**YOUR TASK**
Restate word for word only the lines running from the one with "You are a computer-use" to the end of the data, both ends included. Omit any pictures.

RECORDS SUPPLIED: Begin

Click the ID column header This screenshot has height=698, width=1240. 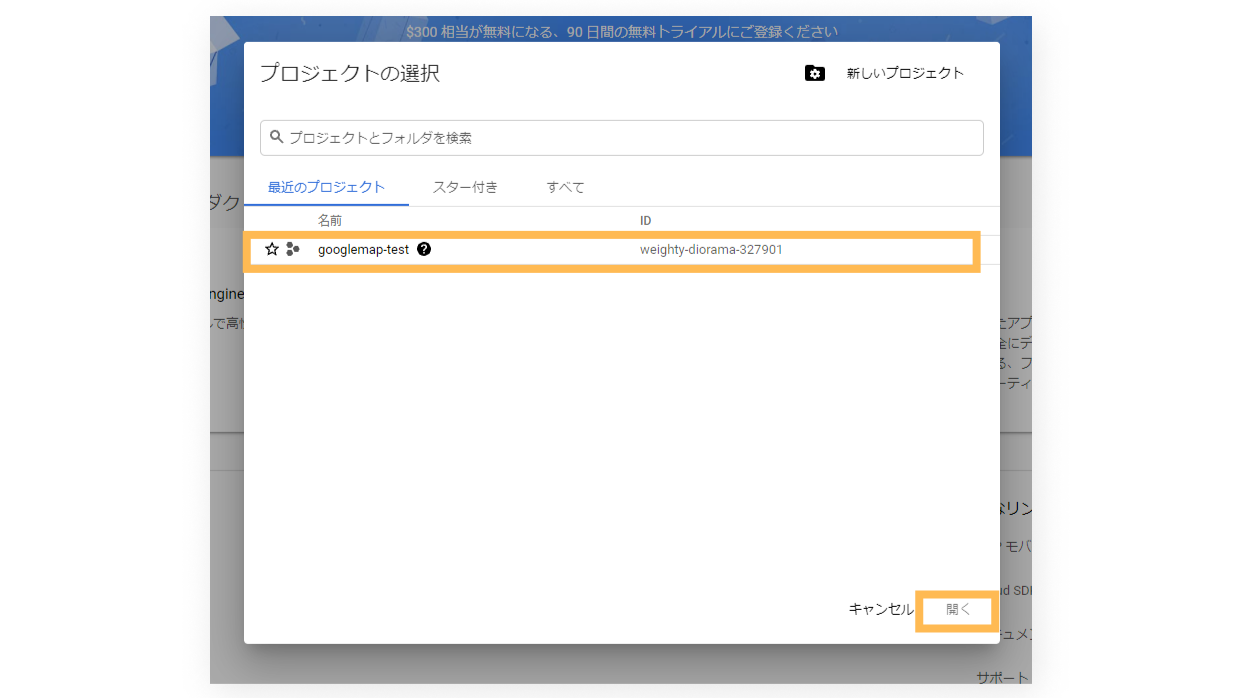[646, 220]
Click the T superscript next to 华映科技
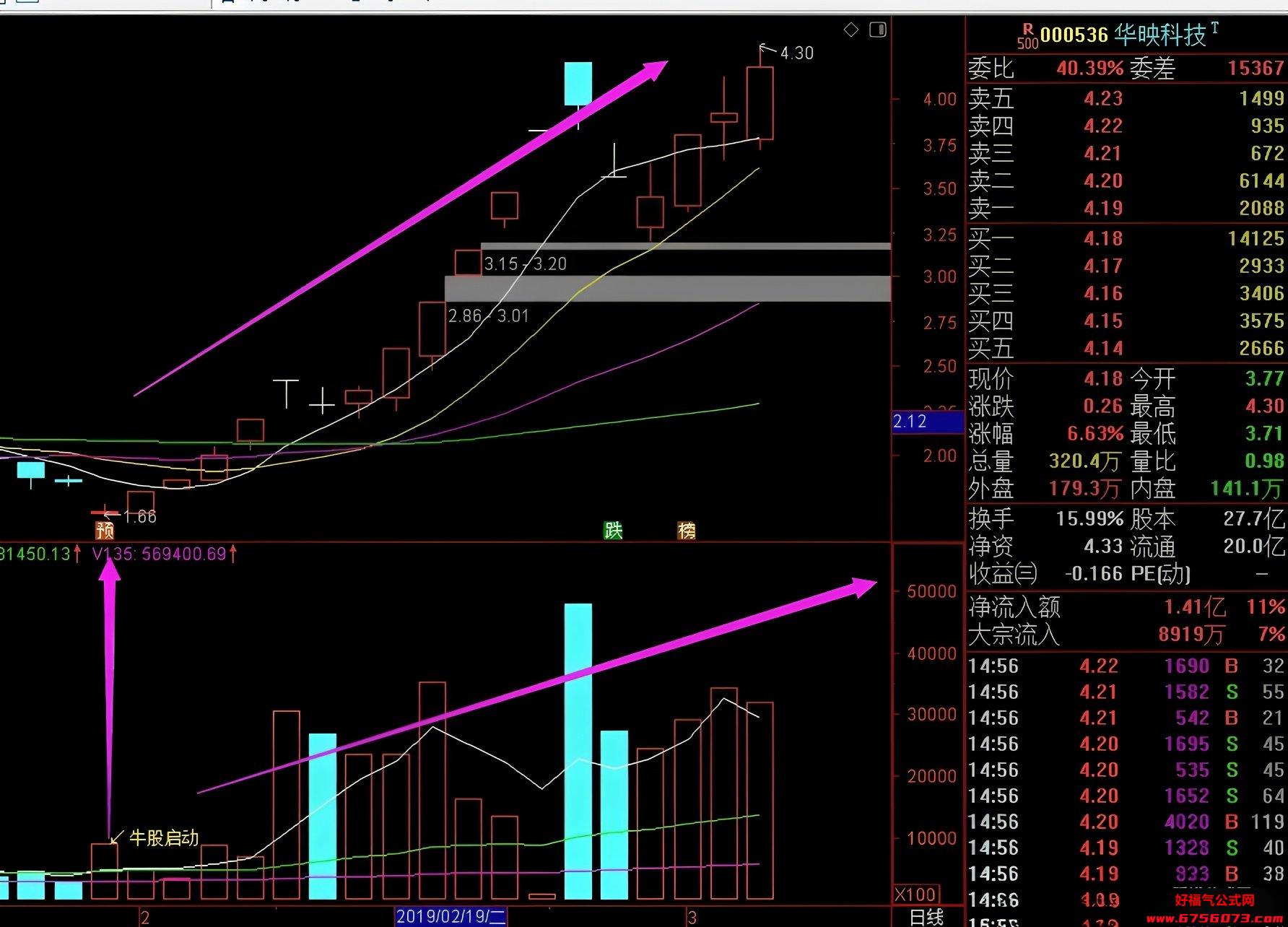This screenshot has height=927, width=1288. point(1215,28)
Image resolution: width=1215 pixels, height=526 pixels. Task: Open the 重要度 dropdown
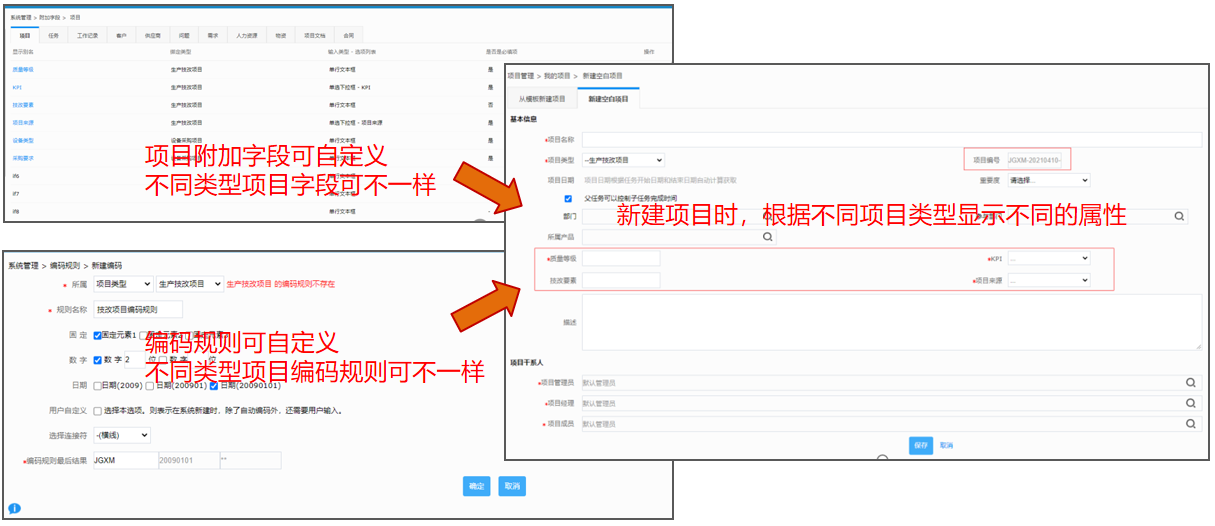click(1048, 180)
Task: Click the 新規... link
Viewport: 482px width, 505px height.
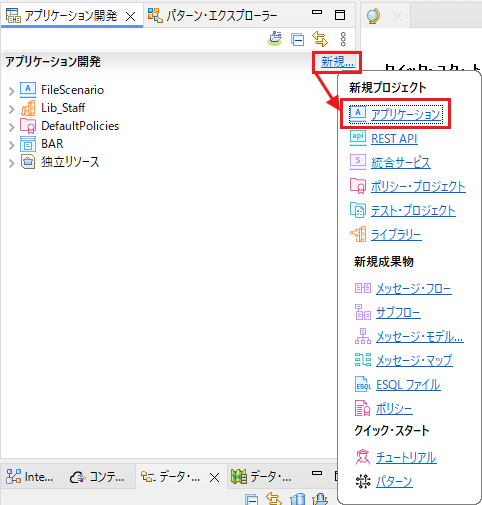Action: pyautogui.click(x=337, y=62)
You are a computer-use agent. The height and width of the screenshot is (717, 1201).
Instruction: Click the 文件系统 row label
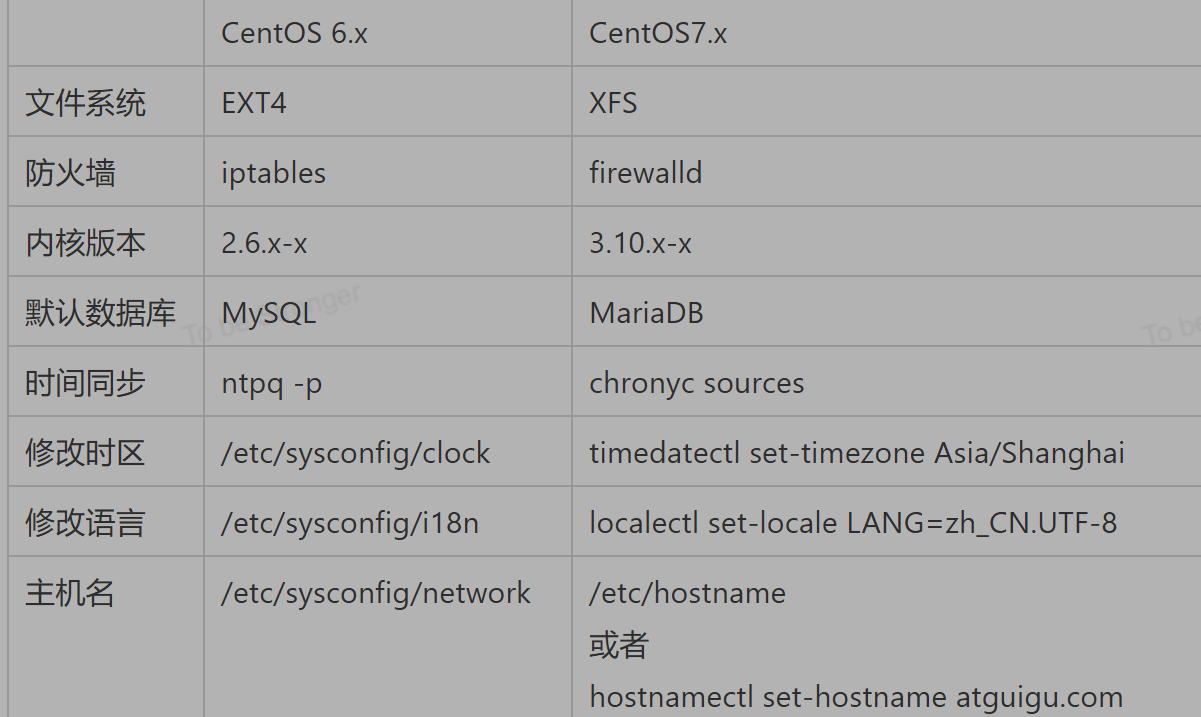(85, 103)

RECORDS SUPPLIED: End

**YOUR SOLUTION**
You are a computer-use agent. The height and width of the screenshot is (717, 1201).
Instruction: Click the 文件系统 row label
(85, 103)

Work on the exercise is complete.